Department or School/College

Psychology

Committee Chair

Christine Fiore, PhD

Committee Co-chair

Cameo Stanick, PhD

Commitee Members

Duncan Campbell, Rick van den Pol

Keywords

implementation, psychology, children mental health, usual care

Publisher

University of Montana

Subject Categories

Child Psychology | Clinical Psychology

Abstract

Several decades of research have been spent identifying and testing EBTs, but there is currently very little research that examines the therapeutic practices within usual care. The lack of understanding in this area has been implicated as a factor which hinders the successful implementation of evidence-based therapies (EBTs) into usual mental health care settings. The Monthly Treatment Progress Summary (MTPS) is a measure developed to enable monthly tracking of intervention strategies and content within a statewide system of children’s mental health care. Although a growing body of research exists examining the reliability and validity of the treatment practice and progress sections of the MTPS, less research has been conducted on the treatment target section. Specifically, no information exists on the validity of the treatment target section, which is a significant limitation of the measure and has implications for gaining a full picture of usual care treatment. The current study demonstrated some support for the use of the MTPS as an indirect measure of specific content on which clinicians focus in therapy. Trained coders were able to reliably identify specific treatment targets focused on in treatment sessions for 12 of 13 targets that occurred at a high enough frequency to be analyzed. Overall coder-clinician agreement was low, with four of the 12 targets achieving acceptable levels of reliability (ICC ³ .60). These results suggest there may be a difference between clinician intent and the observable content a clinician engages in.
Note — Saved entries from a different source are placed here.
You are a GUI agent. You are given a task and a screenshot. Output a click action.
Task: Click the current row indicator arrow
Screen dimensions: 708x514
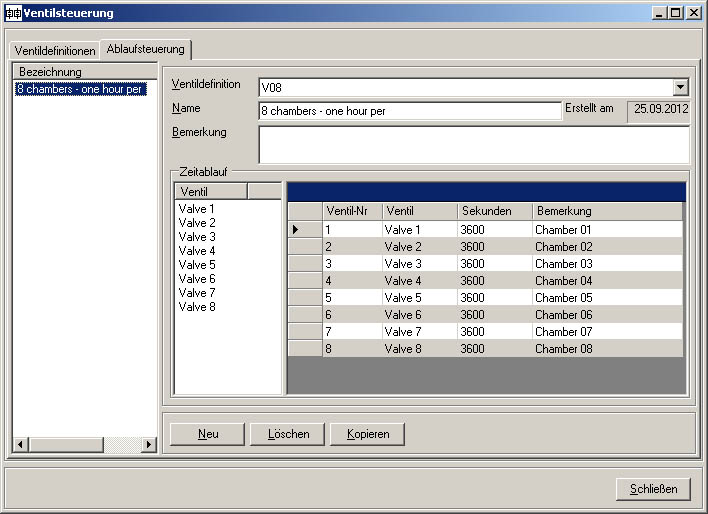click(296, 230)
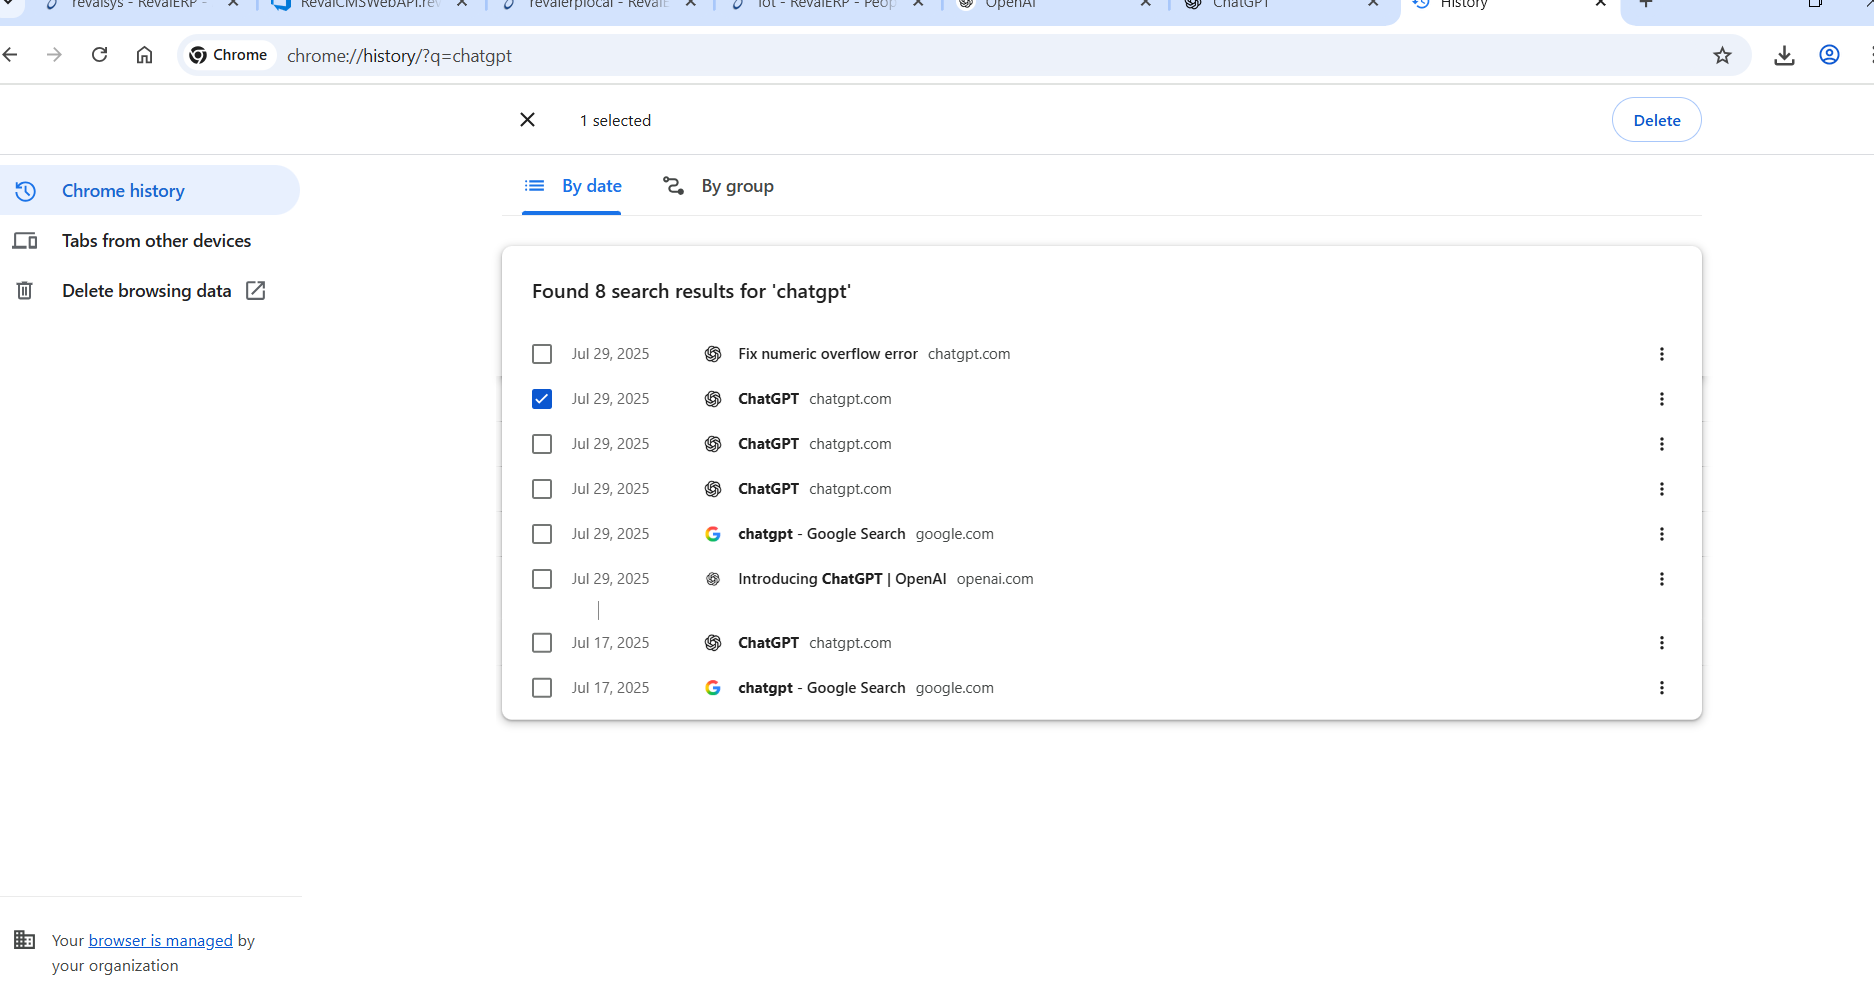
Task: Open the external link icon beside Delete browsing data
Action: coord(256,291)
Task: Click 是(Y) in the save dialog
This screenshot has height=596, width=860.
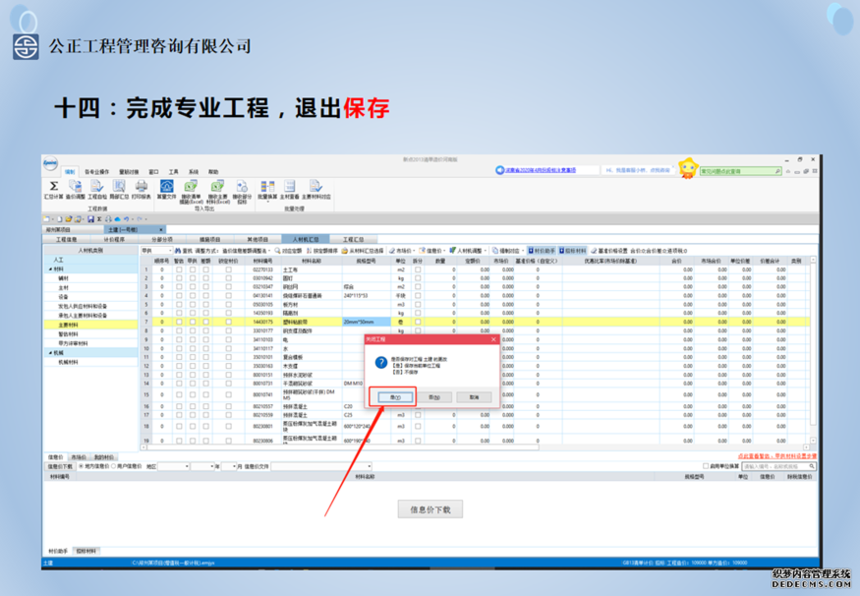Action: tap(396, 397)
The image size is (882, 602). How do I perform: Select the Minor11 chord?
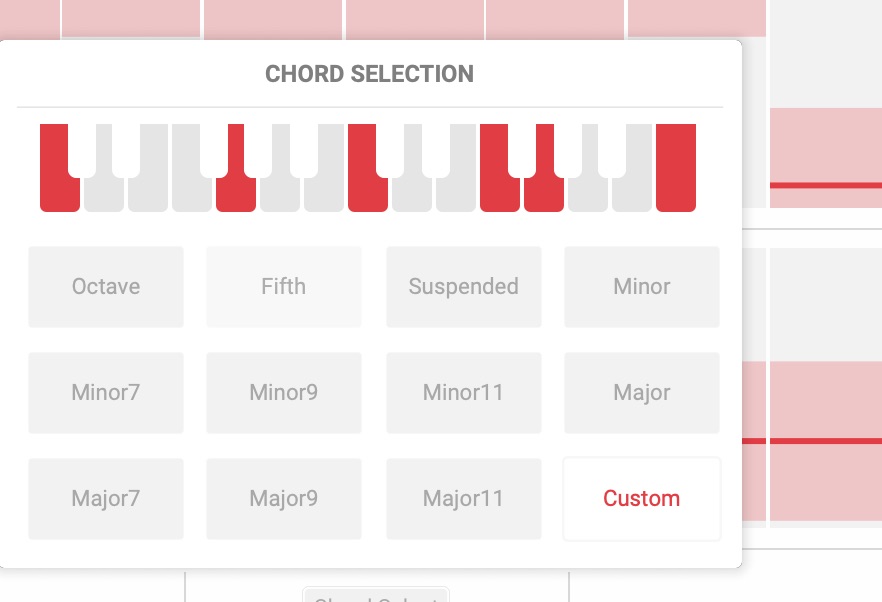[464, 393]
These results may also indicate differential levels of familiarity or understanding between coders and clinicians of what constitutes ‘focus’ in session, as the present study demonstrates that several treatment targets on the MTPS can be reliably coded. Future research should incorporate larger samples of more diverse clients that will include content related to treatment targets that were removed from the present analysis. Lastly, the discrepancies noted between coders and clinicians indicate the need for future research to elucidate clinician intent, clinicians’ accuracy in reporting their session content, and the relationship between clinician intent and observable session content.